» **Task description**:
Task for the records below: copy exactly from the first line on, stopping once the line with "You are a computer-use agent." is copied, and leave out the pictures.

═════ Given information ═════

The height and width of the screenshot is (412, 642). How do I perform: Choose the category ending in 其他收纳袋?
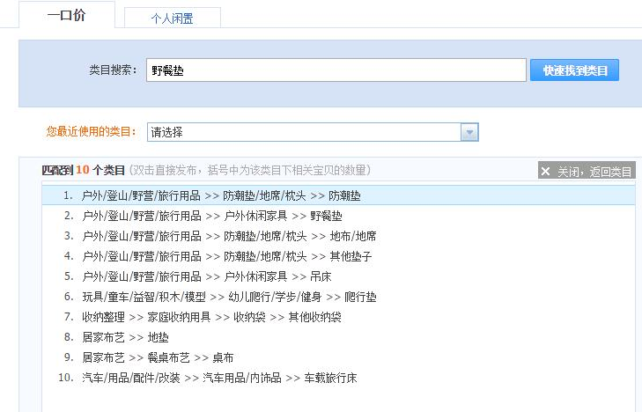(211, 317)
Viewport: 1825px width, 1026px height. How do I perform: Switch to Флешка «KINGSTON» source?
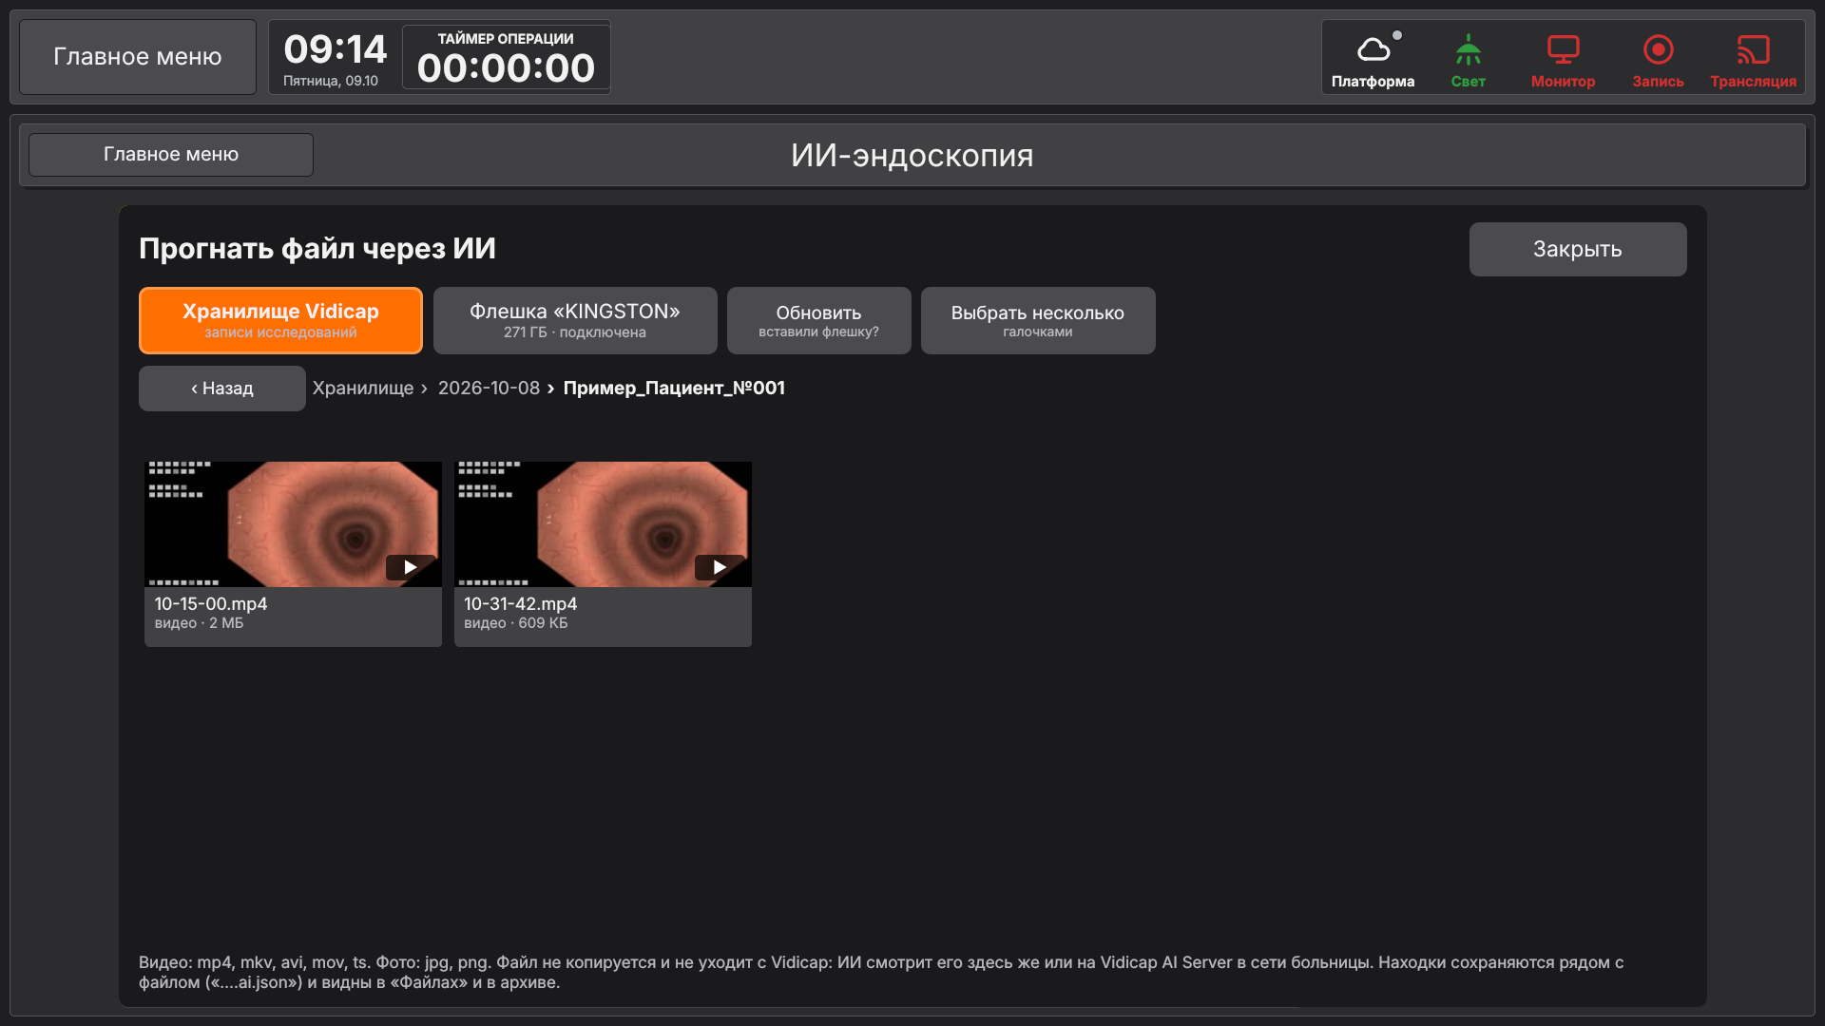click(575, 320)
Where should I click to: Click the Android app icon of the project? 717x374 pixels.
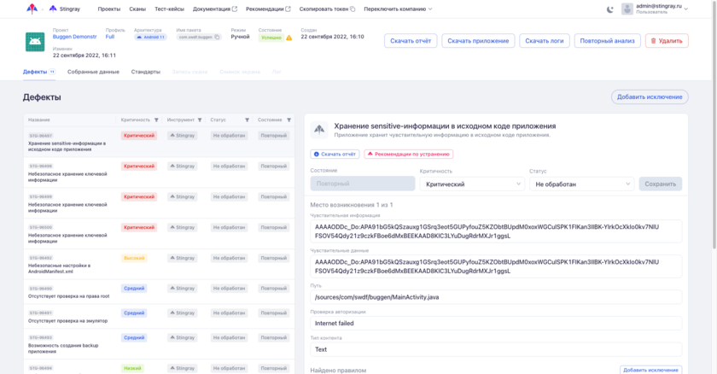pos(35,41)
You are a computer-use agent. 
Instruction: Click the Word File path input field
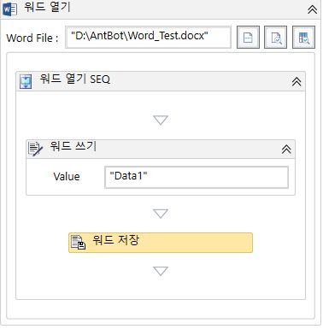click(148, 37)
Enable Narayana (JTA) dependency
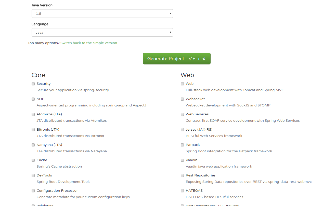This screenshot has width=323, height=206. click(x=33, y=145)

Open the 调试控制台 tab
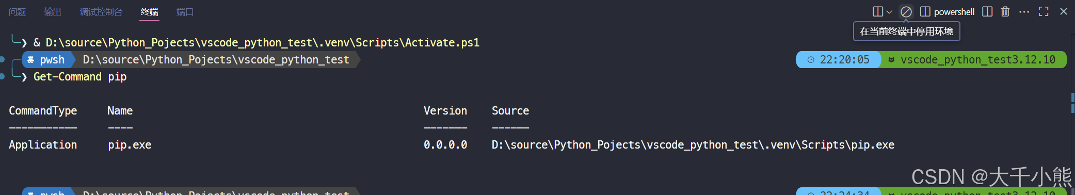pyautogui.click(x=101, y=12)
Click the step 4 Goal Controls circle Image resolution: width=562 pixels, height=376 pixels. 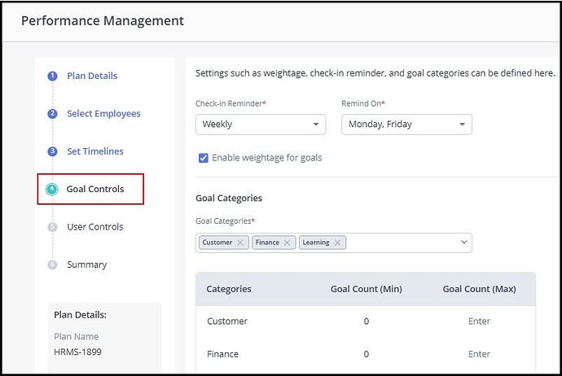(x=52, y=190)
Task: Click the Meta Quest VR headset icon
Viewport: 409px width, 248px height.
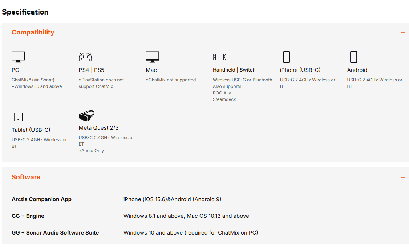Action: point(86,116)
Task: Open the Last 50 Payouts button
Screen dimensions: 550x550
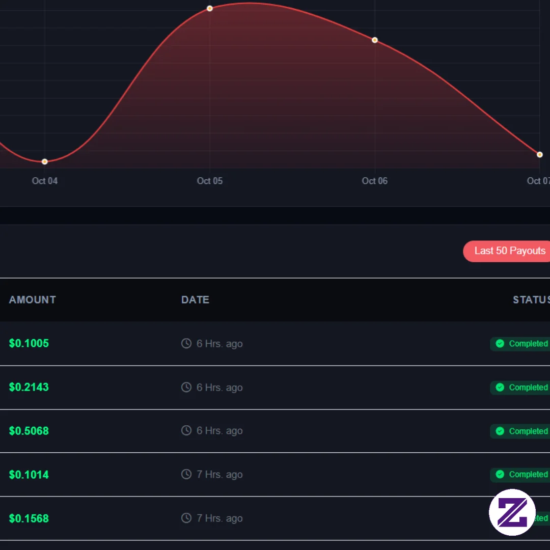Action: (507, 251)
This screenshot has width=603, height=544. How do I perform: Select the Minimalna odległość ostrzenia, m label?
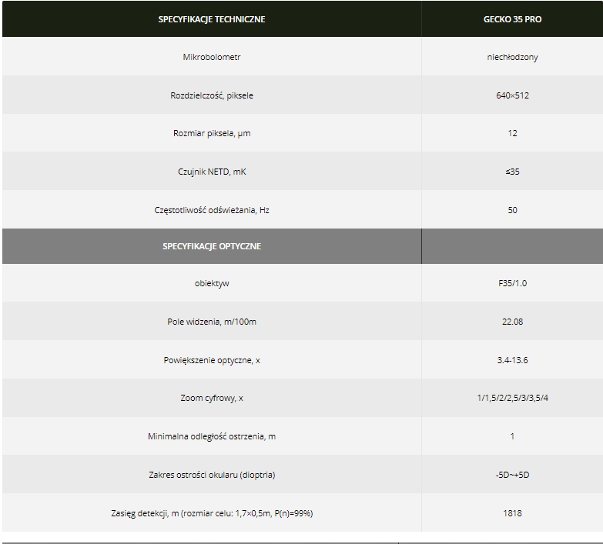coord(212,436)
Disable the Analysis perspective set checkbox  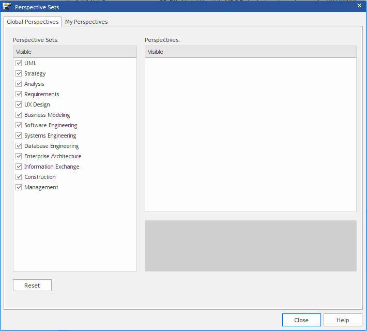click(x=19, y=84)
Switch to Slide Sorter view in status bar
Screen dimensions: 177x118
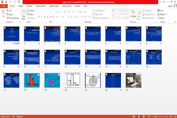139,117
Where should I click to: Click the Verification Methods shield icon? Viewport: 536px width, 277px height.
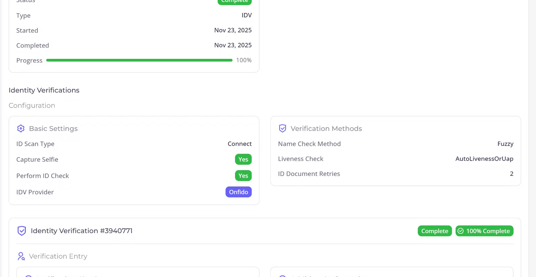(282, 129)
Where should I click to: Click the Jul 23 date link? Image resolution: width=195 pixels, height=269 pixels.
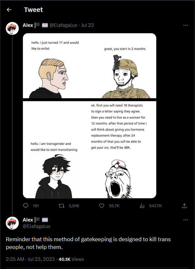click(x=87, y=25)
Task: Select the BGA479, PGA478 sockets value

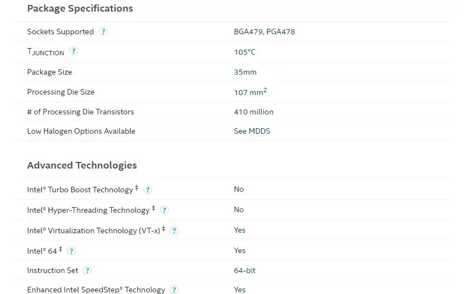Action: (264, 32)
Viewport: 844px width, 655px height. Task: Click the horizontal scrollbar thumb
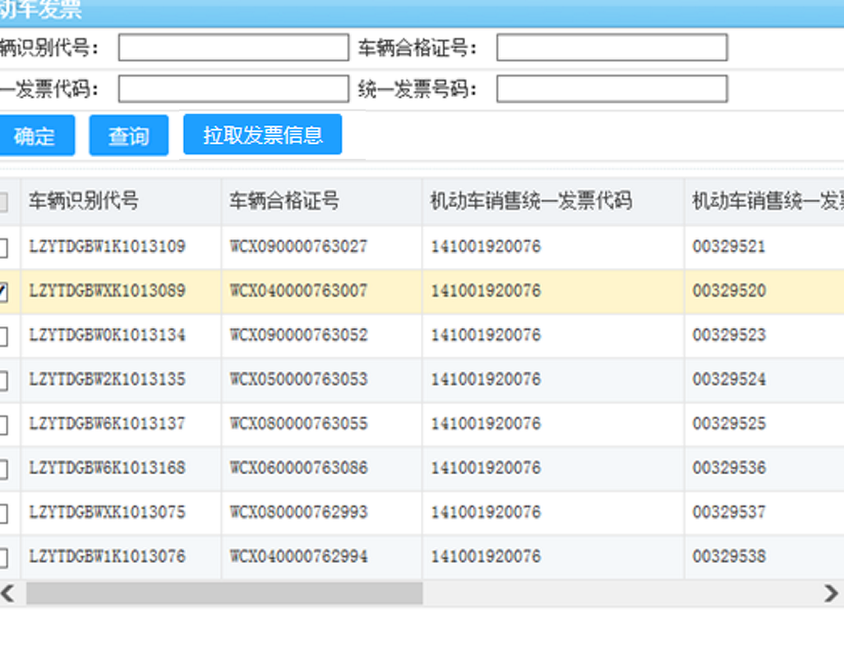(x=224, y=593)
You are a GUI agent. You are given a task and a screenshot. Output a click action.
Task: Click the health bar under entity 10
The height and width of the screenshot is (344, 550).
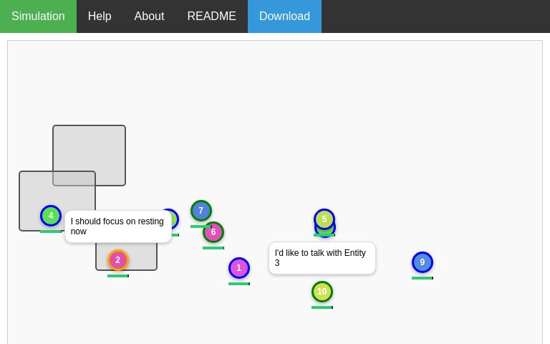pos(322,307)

═════

» **Problem solution**:
The height and width of the screenshot is (412, 642). How do I perform: Choose the category ending in 其他收纳袋?
(211, 317)
Viewport: 1825px width, 1026px height. How do I perform: Switch to Флешка «KINGSTON» source?
click(575, 320)
Where should I click to: Click the Android app icon of the project? 717x374 pixels.
pos(35,41)
You are a computer-use agent. 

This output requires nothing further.